══ Excerpt ══

Viridans and Other Streptococci Viridans Streptococci Consisting of multiple species of α-hemolytic streptococci, the viridans streptococci are a heterogeneous group of organisms that are important agents of bacterial endocarditis (Chap. 118). Several species of viridans streptococci, including S. salivarius, S. mitis, S. sanguis, and S. mutans, are part of the normal flora of the mouth, where they live in close association with the teeth and gingiva. Some species contribute to the development of dental caries. Previously known as S. morbillorum, Gemella morbillorum has been placed in a separate genus, along with G. haemolysans, on the basis of genetic-relatedness studies. These species resemble viridans streptococci with respect to habitat in the human host and associated infections. The transient viridans streptococcal bacteremia induced by eating, tooth- brushing, flossing, and other sources of minor trauma, together with adherence to biologic surfaces, is thought to account for the predilection of these organisms to cause endocarditis (see Fig. 118-1). Viridans streptococci are also isolated, often as part of a mixed flora, from sites of sinusitis, brain abscess, and liver abscess. Viridans streptococcal bacteremia occurs relatively frequently in neutropenic patients, particularly after bone marrow transplantation or high-dose
chemotherapy for cancer. Some of these patients develop a sepsis syndrome with high fever and shock. Risk factors for viridans streptococcal bacteremia include chemotherapy with high-dose cytosine arabinoside, prior treatment with trimethoprim-sulfamethoxazole or a fluoroquinolone, treatment with antacids or histamine antagonists, mucositis, and profound neutropenia. The S. milleri group (also referred to as the S. intermedius or S. anginosus group) includes three species that cause human disease: S. intermedius, S. anginosus, and S. constellatus. These organisms are often considered viridans streptococci, although they differ somewhat from other viridans streptococci in both their hemolytic pattern (they may be α-, β-, or nonhemolytic) and the disease syndromes they cause. This group commonly produces suppurative infections, particularly abscesses of brain and abdominal viscera, and infections related to the oral cavity or respiratory tract, such as peritonsillar abscess, lung abscess, and empyema.

═══

Work to complete ▸
a: According to the excerpt on viridans streptococci, which three species in the S. milleri group cause human disease?
b: Please summarize the excerpt on viridans streptococci in two sentences.
You won't need the entries that come after the excerpt on viridans streptococci.

══ Data provided ══

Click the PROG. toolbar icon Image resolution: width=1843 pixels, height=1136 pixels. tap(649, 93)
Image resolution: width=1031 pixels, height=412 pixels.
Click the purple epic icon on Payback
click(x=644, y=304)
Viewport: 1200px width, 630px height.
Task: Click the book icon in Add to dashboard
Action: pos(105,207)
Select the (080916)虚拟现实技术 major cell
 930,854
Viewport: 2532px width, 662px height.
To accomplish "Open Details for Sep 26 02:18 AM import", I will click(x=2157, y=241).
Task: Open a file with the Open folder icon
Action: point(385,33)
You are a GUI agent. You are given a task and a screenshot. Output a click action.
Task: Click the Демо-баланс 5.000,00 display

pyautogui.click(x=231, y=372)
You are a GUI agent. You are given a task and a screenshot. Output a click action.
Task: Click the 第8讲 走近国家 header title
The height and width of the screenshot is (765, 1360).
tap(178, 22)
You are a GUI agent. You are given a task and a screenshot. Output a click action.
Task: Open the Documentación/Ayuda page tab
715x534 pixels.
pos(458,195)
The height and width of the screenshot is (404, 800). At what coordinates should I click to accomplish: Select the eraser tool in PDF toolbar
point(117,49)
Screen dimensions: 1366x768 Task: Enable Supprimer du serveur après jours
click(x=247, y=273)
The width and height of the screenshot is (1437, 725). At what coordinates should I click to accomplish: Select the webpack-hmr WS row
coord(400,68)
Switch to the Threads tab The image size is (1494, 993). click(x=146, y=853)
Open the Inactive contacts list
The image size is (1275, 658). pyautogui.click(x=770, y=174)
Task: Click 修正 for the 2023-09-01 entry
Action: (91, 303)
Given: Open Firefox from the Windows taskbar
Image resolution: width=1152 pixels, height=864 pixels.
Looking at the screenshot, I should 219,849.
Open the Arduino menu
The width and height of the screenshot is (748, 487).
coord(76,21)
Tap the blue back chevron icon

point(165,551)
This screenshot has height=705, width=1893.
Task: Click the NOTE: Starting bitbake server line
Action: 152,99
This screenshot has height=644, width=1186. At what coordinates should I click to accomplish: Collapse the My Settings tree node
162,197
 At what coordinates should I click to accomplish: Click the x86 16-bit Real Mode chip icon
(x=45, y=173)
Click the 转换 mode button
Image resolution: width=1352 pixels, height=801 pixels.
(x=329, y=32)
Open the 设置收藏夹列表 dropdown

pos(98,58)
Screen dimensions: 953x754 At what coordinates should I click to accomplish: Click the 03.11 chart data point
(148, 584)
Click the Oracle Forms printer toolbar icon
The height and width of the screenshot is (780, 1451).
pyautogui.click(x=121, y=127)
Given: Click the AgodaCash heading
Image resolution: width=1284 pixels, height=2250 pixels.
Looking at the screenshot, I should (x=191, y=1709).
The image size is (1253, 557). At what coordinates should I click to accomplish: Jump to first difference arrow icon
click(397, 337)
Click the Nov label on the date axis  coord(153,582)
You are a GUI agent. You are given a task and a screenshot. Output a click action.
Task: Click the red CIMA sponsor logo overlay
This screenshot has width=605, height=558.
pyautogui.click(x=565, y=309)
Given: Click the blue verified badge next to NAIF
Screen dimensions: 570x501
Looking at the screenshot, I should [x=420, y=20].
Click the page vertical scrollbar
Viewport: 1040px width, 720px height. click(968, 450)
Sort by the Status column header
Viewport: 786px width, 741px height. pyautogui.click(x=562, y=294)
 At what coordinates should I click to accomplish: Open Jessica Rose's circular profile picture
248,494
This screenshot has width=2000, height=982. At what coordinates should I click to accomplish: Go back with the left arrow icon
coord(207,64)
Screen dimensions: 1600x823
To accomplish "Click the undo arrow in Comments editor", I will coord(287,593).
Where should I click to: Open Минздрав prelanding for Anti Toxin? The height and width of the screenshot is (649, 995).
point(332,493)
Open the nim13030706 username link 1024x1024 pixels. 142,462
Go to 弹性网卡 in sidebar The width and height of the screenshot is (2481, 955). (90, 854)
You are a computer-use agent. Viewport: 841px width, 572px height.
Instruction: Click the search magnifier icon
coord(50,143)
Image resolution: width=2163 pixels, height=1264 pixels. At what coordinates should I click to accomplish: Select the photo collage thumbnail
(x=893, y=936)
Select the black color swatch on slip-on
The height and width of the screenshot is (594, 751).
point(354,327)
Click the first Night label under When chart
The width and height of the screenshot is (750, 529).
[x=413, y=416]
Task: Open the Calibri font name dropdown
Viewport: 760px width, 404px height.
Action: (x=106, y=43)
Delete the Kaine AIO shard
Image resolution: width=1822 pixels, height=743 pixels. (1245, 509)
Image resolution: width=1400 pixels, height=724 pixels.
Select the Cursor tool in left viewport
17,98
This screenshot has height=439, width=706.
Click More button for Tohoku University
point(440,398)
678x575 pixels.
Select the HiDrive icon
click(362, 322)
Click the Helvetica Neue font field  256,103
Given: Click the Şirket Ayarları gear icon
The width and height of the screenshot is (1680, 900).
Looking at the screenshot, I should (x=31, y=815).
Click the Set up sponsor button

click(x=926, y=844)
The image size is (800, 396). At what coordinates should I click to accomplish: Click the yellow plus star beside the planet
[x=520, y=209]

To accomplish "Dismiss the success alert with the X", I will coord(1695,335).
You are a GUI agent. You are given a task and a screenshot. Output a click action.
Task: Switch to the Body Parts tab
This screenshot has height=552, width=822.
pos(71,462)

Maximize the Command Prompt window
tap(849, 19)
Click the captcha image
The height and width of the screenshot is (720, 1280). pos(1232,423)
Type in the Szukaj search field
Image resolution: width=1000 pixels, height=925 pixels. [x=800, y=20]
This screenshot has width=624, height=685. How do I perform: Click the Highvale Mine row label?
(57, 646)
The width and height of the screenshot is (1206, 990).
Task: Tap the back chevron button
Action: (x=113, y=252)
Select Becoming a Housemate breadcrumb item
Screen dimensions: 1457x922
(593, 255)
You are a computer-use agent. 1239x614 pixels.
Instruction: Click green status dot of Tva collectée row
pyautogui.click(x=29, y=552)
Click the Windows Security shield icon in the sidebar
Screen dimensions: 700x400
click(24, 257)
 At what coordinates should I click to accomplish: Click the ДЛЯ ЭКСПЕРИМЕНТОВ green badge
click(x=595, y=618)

═══

Responses by item number ▸
a: S. intermedius, S. anginosus, and S. constellatus.

b: Viridans streptococci are a heterogeneous group of α-hemolytic streptococci, several of which are normal flora of the mouth, and they are important agents of bacterial endocarditis and a relatively frequent cause of bacteremia in neutropenic patients. The S. milleri group, often considered viridans streptococci, commonly produces suppurative infections, particularly abscesses of the brain and abdominal viscera.